→ **EXERCISE GOAL**
Each line of the records below that contains "Given" needs to be copied.

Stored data
┌──

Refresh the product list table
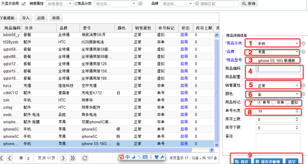This screenshot has height=164, width=308. click(84, 158)
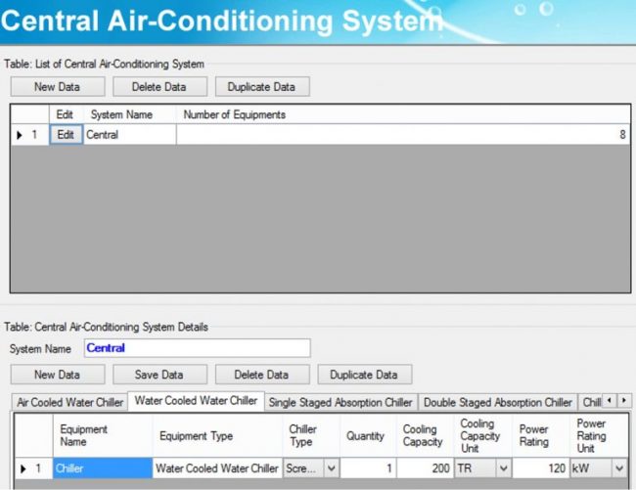Expand the Chiller Type dropdown
Image resolution: width=636 pixels, height=490 pixels.
[x=330, y=468]
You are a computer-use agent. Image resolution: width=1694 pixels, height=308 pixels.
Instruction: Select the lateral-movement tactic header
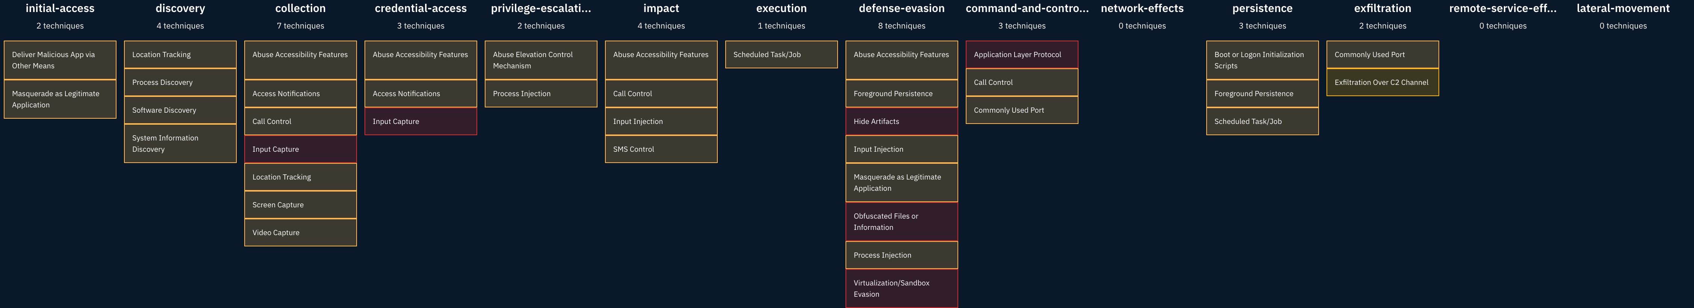coord(1622,9)
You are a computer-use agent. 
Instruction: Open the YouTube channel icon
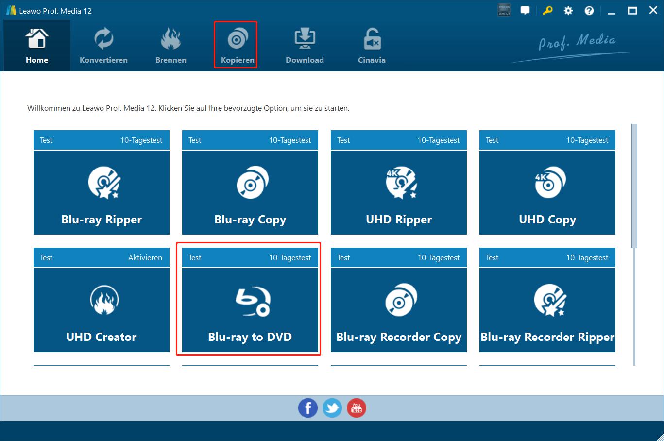coord(357,408)
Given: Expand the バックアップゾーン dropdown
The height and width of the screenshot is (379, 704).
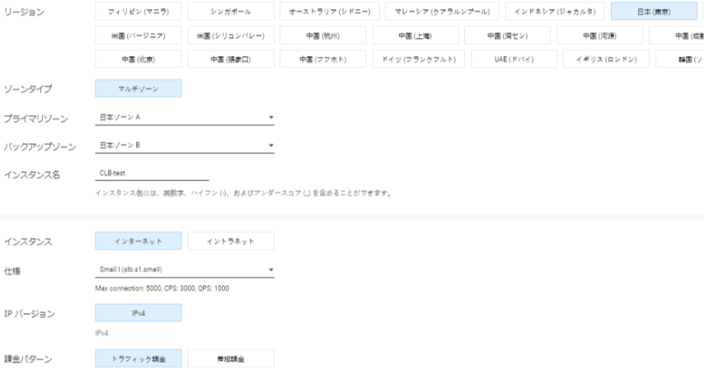Looking at the screenshot, I should click(x=185, y=146).
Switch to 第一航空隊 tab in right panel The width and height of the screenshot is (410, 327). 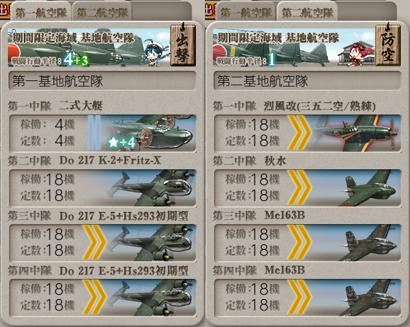(x=246, y=13)
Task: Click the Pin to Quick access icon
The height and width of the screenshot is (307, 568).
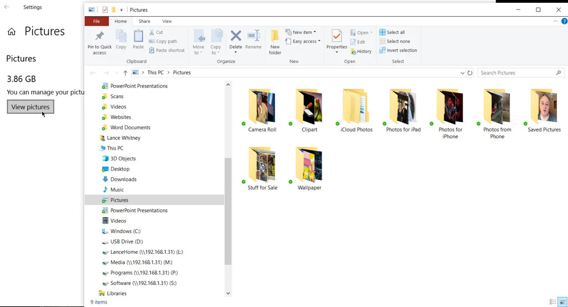Action: (x=99, y=37)
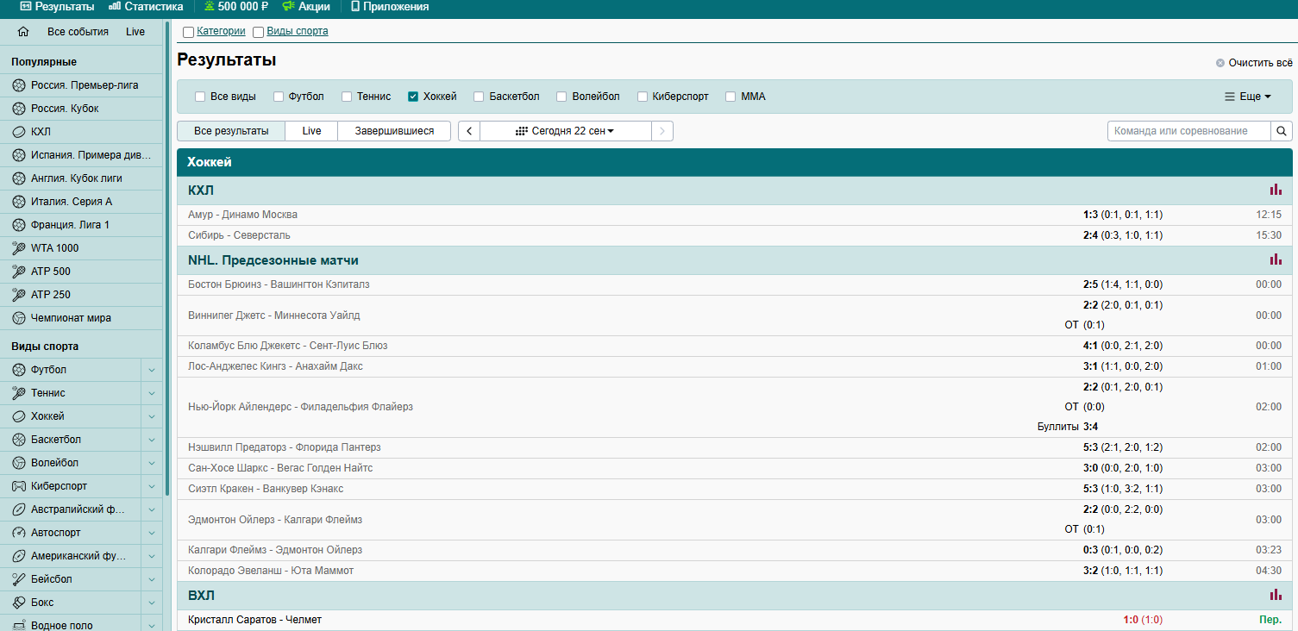This screenshot has width=1298, height=631.
Task: Open the Еще dropdown menu
Action: tap(1248, 97)
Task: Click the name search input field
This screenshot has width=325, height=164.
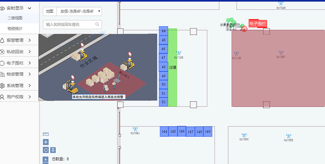Action: coord(70,24)
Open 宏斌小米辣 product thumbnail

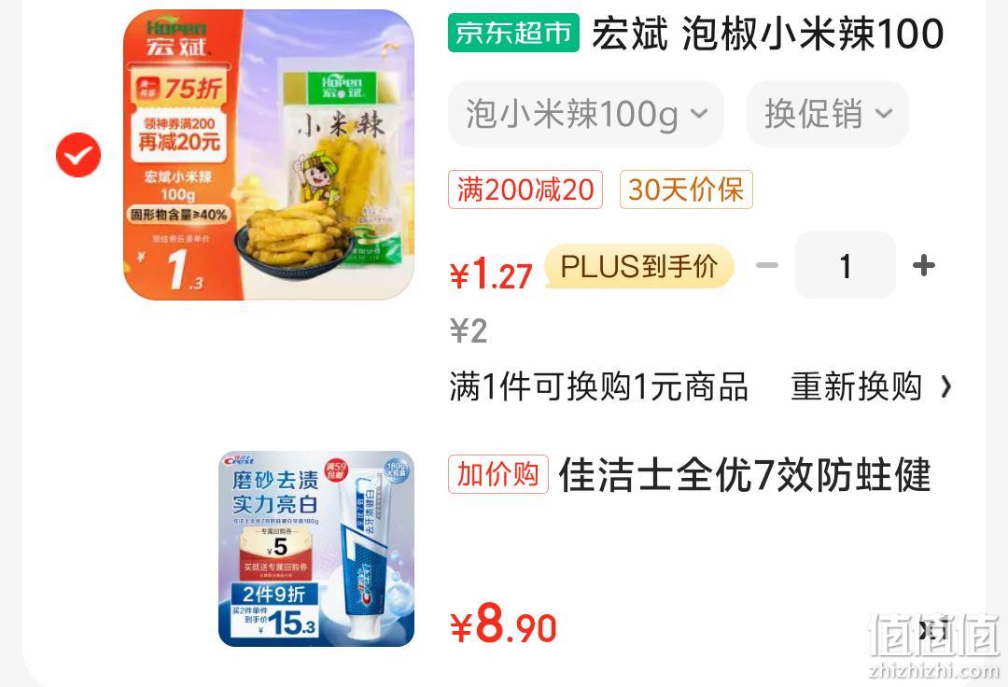[x=269, y=154]
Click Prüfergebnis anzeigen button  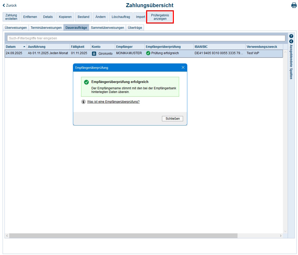[160, 17]
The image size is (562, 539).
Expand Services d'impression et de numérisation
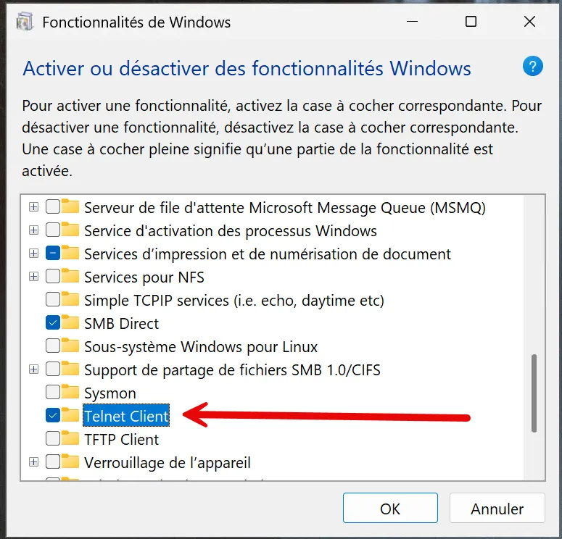pyautogui.click(x=33, y=254)
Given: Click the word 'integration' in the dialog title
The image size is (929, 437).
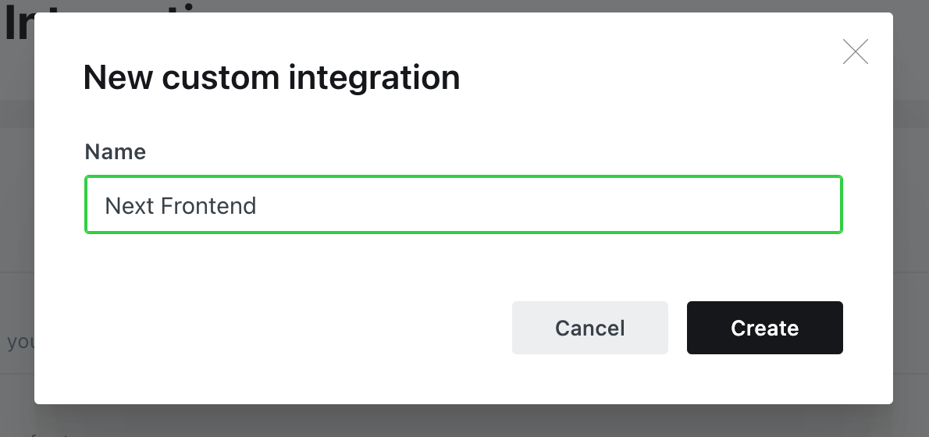Looking at the screenshot, I should [x=374, y=77].
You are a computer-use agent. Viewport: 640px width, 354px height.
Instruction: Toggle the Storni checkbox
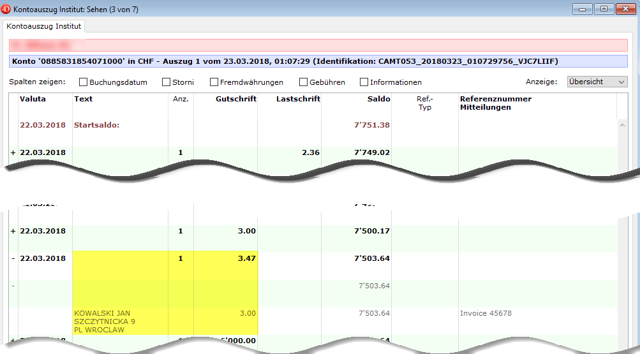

└──

→ **WORKED SOLUTION**
Given: Expand the バックアップゾーン dropdown
Given: Click the word 'integration' in the dialog title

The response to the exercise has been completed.